The study examines the three main aspects that can be used to quantify the cyber risk for IT users: vulnerability, targeted attack types and access privileges. […]
Proofpoint, Inc., one of the leading next-generation cybersecurity and compliance companies, today published its “The Human Factor 2022” report. “The Human Factor 2022” report deals in detail with the risks for users and is based on data and findings from a year of cybersecurity research. This is information about detected, mitigated and remediated cyber threats, which in their entirety form one of the largest data sets on cybersecurity.

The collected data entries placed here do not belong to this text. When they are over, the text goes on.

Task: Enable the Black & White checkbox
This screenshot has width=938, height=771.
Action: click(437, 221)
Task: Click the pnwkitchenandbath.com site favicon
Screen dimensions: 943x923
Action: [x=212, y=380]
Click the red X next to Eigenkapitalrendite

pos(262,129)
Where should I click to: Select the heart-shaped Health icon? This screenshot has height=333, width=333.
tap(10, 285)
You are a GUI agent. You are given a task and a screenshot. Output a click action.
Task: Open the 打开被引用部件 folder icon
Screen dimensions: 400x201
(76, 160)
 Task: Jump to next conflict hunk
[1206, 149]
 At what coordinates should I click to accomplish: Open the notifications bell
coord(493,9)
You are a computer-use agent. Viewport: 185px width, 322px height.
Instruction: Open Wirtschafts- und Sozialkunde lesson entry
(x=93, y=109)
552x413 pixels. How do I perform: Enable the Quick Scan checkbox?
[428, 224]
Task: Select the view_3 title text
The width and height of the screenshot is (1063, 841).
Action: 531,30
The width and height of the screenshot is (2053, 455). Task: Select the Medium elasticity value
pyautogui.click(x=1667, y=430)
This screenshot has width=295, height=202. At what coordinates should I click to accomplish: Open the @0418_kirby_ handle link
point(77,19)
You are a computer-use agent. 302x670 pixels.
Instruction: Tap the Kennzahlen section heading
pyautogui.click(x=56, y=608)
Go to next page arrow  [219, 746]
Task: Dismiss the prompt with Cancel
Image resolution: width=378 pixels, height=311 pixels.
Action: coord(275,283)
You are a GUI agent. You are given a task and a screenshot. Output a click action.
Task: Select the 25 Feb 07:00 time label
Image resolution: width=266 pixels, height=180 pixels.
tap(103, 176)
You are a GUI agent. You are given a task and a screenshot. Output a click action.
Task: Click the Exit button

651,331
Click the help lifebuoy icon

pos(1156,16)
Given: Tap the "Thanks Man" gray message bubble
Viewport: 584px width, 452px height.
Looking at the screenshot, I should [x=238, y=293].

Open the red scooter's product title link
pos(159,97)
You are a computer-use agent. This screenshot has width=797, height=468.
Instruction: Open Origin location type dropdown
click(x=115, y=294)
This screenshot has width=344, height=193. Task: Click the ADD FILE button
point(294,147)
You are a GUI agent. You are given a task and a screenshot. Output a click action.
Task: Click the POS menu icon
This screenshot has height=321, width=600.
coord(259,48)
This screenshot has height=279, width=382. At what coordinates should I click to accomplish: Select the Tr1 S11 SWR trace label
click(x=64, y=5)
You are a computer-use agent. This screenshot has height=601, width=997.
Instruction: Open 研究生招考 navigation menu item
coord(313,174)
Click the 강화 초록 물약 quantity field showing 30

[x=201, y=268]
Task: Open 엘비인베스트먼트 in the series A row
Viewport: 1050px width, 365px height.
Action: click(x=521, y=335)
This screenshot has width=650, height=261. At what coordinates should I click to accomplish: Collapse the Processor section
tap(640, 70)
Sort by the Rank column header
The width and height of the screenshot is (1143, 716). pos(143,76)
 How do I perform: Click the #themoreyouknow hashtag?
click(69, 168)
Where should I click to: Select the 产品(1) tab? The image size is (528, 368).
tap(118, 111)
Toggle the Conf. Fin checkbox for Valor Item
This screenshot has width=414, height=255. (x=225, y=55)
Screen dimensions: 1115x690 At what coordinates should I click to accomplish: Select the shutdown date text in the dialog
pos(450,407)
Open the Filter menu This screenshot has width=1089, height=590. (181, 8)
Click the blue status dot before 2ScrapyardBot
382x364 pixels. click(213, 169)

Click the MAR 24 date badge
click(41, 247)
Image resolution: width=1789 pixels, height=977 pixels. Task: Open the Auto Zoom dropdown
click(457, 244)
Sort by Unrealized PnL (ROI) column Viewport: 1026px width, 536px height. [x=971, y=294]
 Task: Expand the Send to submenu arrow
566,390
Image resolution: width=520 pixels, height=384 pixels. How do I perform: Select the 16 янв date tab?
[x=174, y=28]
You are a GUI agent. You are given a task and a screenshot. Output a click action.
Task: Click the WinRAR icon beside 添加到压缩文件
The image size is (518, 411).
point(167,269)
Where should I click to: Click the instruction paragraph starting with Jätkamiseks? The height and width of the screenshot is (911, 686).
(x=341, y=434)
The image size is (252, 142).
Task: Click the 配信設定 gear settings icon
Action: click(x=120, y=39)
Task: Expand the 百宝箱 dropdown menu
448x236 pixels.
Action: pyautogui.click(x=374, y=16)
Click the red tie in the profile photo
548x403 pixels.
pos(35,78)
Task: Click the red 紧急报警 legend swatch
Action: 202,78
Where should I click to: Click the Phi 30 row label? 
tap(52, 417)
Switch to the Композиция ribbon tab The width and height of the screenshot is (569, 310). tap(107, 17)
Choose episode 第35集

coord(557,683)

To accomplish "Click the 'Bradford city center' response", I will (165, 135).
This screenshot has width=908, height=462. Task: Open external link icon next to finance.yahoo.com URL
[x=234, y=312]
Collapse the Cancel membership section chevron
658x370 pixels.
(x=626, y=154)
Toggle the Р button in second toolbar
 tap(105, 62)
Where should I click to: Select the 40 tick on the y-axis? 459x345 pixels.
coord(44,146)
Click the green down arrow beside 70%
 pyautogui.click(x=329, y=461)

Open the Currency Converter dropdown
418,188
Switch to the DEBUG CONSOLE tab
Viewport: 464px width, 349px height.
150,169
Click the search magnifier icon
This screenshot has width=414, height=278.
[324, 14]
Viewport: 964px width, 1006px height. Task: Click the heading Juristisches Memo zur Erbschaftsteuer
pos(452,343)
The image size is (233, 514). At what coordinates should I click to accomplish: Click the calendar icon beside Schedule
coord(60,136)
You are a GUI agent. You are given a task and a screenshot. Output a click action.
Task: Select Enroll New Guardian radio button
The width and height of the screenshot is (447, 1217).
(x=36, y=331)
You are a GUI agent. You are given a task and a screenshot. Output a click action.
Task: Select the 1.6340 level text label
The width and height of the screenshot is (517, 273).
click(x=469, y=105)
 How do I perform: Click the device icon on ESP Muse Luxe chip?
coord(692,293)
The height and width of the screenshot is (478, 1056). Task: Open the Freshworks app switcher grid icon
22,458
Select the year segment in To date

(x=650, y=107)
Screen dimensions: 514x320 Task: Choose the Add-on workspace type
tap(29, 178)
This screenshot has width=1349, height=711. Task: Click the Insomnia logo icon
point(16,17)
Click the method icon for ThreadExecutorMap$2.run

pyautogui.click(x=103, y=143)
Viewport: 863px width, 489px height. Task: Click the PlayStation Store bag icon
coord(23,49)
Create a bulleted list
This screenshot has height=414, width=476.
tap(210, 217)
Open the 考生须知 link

“Even after a turbulent year with a slow return to normalcy, cybercriminals continue to target people and exploit their weaknesses,” commented Ryan Kalember, EVP of Cybersecurity Strategy at Proofpoint. “Last year, the attackers showed how ruthless they really are. This makes protecting employees from cyber threats a constant challenge for companies and has opened some people’s eyes to the dangers in cyberspace.“
The report is based on several trillion data points, which makes it one of the largest data sets in the field of cybersecurity. Every day, Proofpoint analyzes more than 2.6 billion email messages, 49 billion URLs, 1.9 billion file attachments, 28.2 million cloud accounts, 1.7 billion messages on mobile devices and much more. This report analyzes the data collected in 2021 and examines the nature of today’s cyber threats. It offers security managers practically relevant insights into how they can protect employees from attackers.
The most important findings of the “The Human Factor 2022” report at a glance:
- Cybercriminals are focusing on the smartphone as the key to people’s private and professional lives. In the US, smishing attempts (attacks via SMS) have more than doubled during the year. In the UK, cybercriminals use delivery notifications as bait in more than 50 percent of cases. In addition, cybercriminals committed more than 100,000 attacks by phone per day.
- Users with many privileges are disproportionately affected. On average, managers and executives account for only 10 percent of the total users in companies, but they account for almost 50 percent of all attacks.
- More than 80 percent of all companies are attacked every month from a compromised account of a supplier. Security awareness training that focuses on threats in the supply chain is therefore crucial for companies.
- Of all legitimate cloud platforms, Microsoft OneDrive and Google Drive are the most abused by cybercriminals. Last year, 35 percent of cloud accounts that were found to have a suspicious login subsequently experienced dubious file activity. This shows that privilege-based risks are growing as companies use the cloud. On average, about 10 percent of companies have detected at least one active malicious application in their environment that was previously authorized.
- The close connection between malware groups and ransomware operators still exists. Between January 1 and December 31, 2021, more than 20 million messages were sent, the purpose of which was to spread malware in connection with a possible ransomware attack.
- Cybercriminals are taking advantage of pop culture. In 2021, attackers used well-known personalities such as Justin Bieber and The Weeknd, as well as the Netflix series Squid Game for their baits. In October, cybercriminals sent “Squid Game”-themed emails to victims in the US, promising early access to the next season or even the opportunity to star in future episodes.
- Attackers continue to exploit worldwide conflicts. Earlier this year, cybercriminals and APT groups associated with government agencies responded to Russia’s invasion of Ukraine. As part of these activities, Proofpoint was able to observe the destructive Wiper malware used against Ukrainian organizations and key communication infrastructures. In addition, Proofpoint has identified activities of actors allied with Belarus and China, specifically targeting European governmental organizations responsible for asylum processes and other assistance measures.